William and Kate hail ‘positive conversation’ about mental health during visit

The Prince and Princess of Wales welcomed a “positive conversation” about mental health as they visited a charity in Merseyside.

William and Kate met staff, volunteers and young people at the Open Door charity’s Bloom Building in Birkenhead, Wirral.

Hearing about the work the organisation does to combine creative areas such as art and music with mental health support for young people, Kate said: “While everyone is talking about mental health a lot more now, often it has a negative association.

“This is really exciting because it makes it a positive conversation around mental health, something that normalises it so it changes the way we talk about it.”

The Prince and Princess of Wales listen to members of staff at the Open Door mental health charity
The Prince and Princess of Wales listen to members of staff in the ‘Cloud Room’ during a visit to the Open Door mental health charity (Jon Super/PA)

They met young people in care, aged between 11 and 18, who had used the charity’s Oomoo programme to create an album of music.

One of the young people, Reece, said: “They were really down to earth.

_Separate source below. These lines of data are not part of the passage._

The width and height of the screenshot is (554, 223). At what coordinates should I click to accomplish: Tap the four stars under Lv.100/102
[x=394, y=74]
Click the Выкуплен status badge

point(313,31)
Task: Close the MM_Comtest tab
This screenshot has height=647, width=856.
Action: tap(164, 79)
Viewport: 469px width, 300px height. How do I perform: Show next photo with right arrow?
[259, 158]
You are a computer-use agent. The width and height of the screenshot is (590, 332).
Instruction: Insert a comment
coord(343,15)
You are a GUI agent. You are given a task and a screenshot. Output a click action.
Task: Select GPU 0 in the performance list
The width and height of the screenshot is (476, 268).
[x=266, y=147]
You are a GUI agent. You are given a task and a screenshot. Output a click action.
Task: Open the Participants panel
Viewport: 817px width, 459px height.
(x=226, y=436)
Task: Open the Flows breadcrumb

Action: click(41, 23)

I thought it was going to be stressful but with Will and Kate it felt like I was being heard.”

Speaking to mentors at the charity, William said the youngsters were “very articulate”.

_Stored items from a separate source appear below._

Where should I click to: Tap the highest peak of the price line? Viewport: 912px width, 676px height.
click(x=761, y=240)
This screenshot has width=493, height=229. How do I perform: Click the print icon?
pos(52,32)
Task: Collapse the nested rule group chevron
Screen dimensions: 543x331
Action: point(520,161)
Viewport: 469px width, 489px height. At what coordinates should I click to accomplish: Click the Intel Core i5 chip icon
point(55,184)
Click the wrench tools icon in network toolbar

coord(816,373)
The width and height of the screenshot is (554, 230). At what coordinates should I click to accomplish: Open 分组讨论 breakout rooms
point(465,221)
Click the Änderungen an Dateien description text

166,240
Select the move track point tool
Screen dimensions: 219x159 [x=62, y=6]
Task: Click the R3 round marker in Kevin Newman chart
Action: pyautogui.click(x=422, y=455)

He said: “It’s not easy at that age, even as adults we don’t understand what’s going on.

William and Kate listen to young adults during a visit to the Open Door mental health charity
William and Kate listen to young adults during a visit to the Open Door mental health charity (Jon Super/PA)

“When they’re young, being able to lay out what they’re going through and what they’re feeling. It’s very impressive.”

He asked mentors how they overcame people’s worries for a “future career” if they went down the “medical route” in tackling their mental health.

The couple heard about plans for the charity to open a centre in Birkenhead with a range of services under one roof.

Director Lee Pennington, who set up the charity 11 years ago, shared ideas of having a nightclub in the basement of a building and midwifery services on the first floor, saying the club for new mothers could be called Pramnesia.

Kate listens to staff during a visit to the Open Door mental health charity
Kate listens to staff during a visit to the Open Door mental health charity (Jon Super/PA)

Kate replied: “Brilliant.”

William said he had not come across anywhere else in the country providing a similar service.

The charity’s head of development, Ella Holland, said: “The visit has been incredible.

“They were more passionate about it than I thought they would be with their knowledge of the sector and knowledge of what needs to be done.

“I think, for us, them coming here this week just proves how much they care about the country and making change.”